The choice of splitting strategy should match your deployment scenario:

Scenario Recommended Split
Predict activity for new scaffolds Scaffold split
Prospective prediction of future compounds Temporal split
General baseline Random split

Available Strategies

Random Split

Random assignment of samples to train/val/test sets.

from dta_gnn.splits import split_random

df_split, train, val, test = split_random(
    df,
    test_size=0.2,
    val_size=0.1,
    seed=42
)

Characteristics:

  • ✅ Simple and fast
  • ✅ Good for general ML benchmarks
  • ❌ Causes scaffold leakage
  • ❌ Overly optimistic performance estimates

Use when:

  • Establishing a baseline
  • Dataset doesn't have scaffold structure
  • Computational resources are limited

Scaffold Split (Cold-Drug)

Splits based on Murcko scaffolds, ensuring molecules with the same core structure stay in the same partition.

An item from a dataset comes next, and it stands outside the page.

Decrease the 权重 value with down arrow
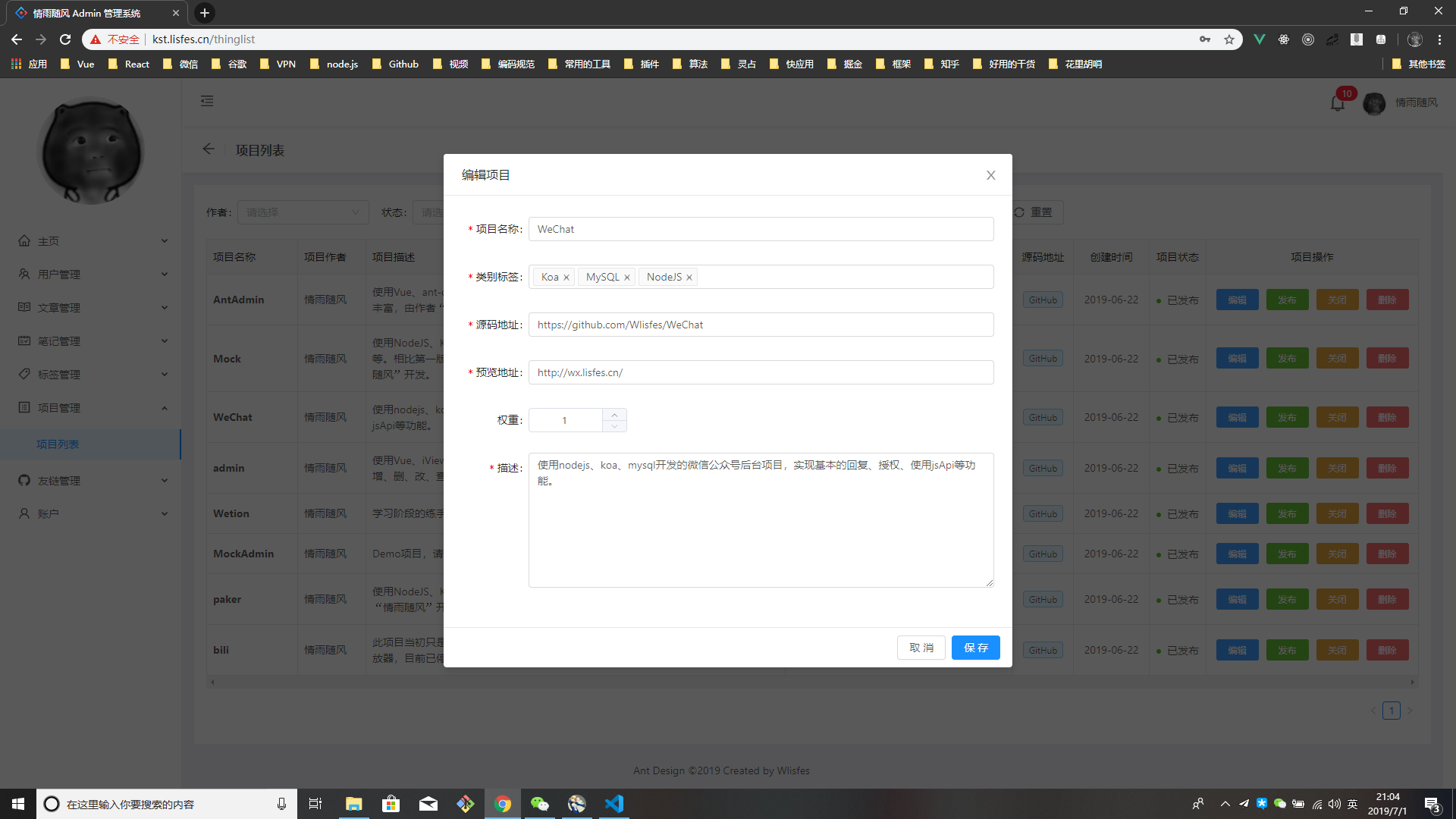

from dta_gnn.splits import split_cold_drug_scaffold

df_split = split_cold_drug_scaffold(
    df,
    smiles_col="smiles",
    test_size=0.2,
    val_size=0.1,
    seed=42
)

Characteristics:

  • ✅ Prevents scaffold leakage
  • ✅ Simulates real drug discovery scenario
  • ✅ More realistic performance estimates
  • ❌ Uneven split sizes possible

Use when:

  • Evaluating generalization to new chemical series
  • Drug discovery applications
  • Publication-quality results

How Scaffold Split Works

graph TD
    A[All Molecules] --> B[Extract Murcko Scaffolds]
    B --> C[Group by Scaffold]
    C --> D[Shuffle Scaffold Groups]
    D --> E[Assign to Train until 70%]
    D --> F[Assign to Val until 80%]
    D --> G[Assign rest to Test]
  1. Extract Murcko scaffold for each molecule
  2. Group molecules by scaffold
  3. Shuffle scaffold groups
  4. Assign entire groups to splits (keeping scaffolds together)

Temporal Split

Splits based on publication year to simulate prospective prediction.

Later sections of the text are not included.